In der momentanen Debatte um rechtsextreme Positionen habe ich zwei höchst interessante
Äußerungen gefunden, die einen bemerkenswerten Vorzug aufweisen: Die Personen, von denen sie stammen, kennen die
AfD und ihr Umfeld von innen, da sie selber dort in gehobener Funktion tätig waren – inzwischen sind sie aus der Partei ausgetreten.
Der eine ist Dr.
Matthias Mantei: Der studierte Jurist und Amtsrichter war
Landesvorsitzender der AfD und gewann 2016 bei der Landtagswahl in Mecklenburg-Vorpommern
ein Direktmandat. Im Herbst 2017 verließ er mit drei anderen Abgeordneten
Fraktion und Partei und gründete mit diesen die Partei „Bürger für
Mecklenburg-Vorpommern“.
In einer persönlichen Erklärung schreibt er am
8.10.17:
„Ich werde heute aus der Alternative
für Deutschland austreten. Das Projekt Alternative für Deutschland ist beendet.
Es hat seine Aufgabe erfüllt. Jetzt bietet es keine Perspektive mehr. Ich habe
die AfD seit dem Jahr 2013, dem Jahr ihrer Gründung, maßgeblich mit aufgebaut.

- **Bereitgestelltes Material**
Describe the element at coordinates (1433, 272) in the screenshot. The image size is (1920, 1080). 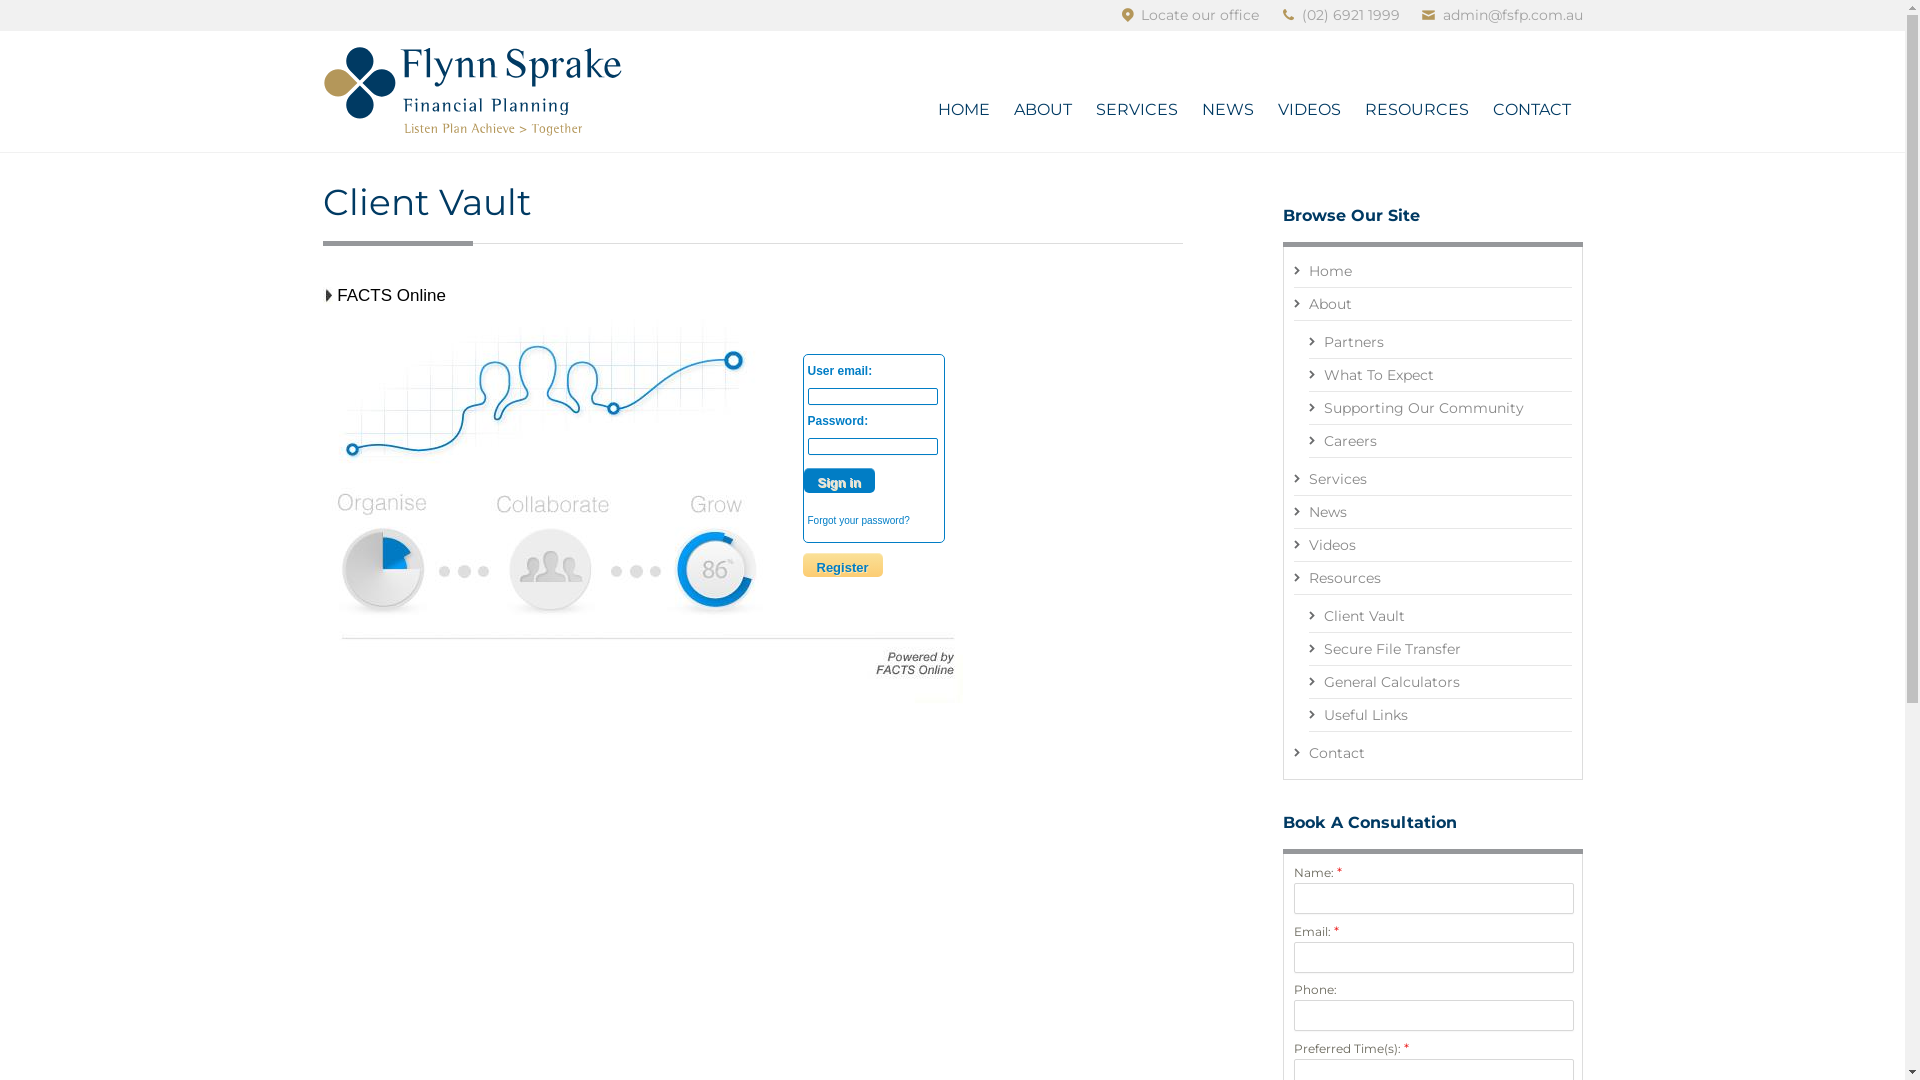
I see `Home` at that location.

- **Aufgabe**
Schreiben Sie den Abschnitt des Textes über die AfD-Austritte neu, der mit den Worten „In der momentanen“ beginnt und nach „Deutschland ist beendet.“ endet. Tauschen Sie darin „Amtsrichter“ gegen „Staatsanwalt“ aus.

- **Lösung**
In der momentanen Debatte um rechtsextreme Positionen habe ich zwei höchst interessante
Äußerungen gefunden, die einen bemerkenswerten Vorzug aufweisen: Die Personen, von denen sie stammen, kennen die
AfD und ihr Umfeld von innen, da sie selber dort in gehobener Funktion tätig waren – inzwischen sind sie aus der Partei ausgetreten.
Der eine ist Dr.
Matthias Mantei: Der studierte Jurist und Staatsanwalt war
Landesvorsitzender der AfD und gewann 2016 bei der Landtagswahl in Mecklenburg-Vorpommern
ein Direktmandat. Im Herbst 2017 verließ er mit drei anderen Abgeordneten
Fraktion und Partei und gründete mit diesen die Partei „Bürger für
Mecklenburg-Vorpommern“.
In einer persönlichen Erklärung schreibt er am
8.10.17:
„Ich werde heute aus der Alternative
für Deutschland austreten. Das Projekt Alternative für Deutschland ist beendet.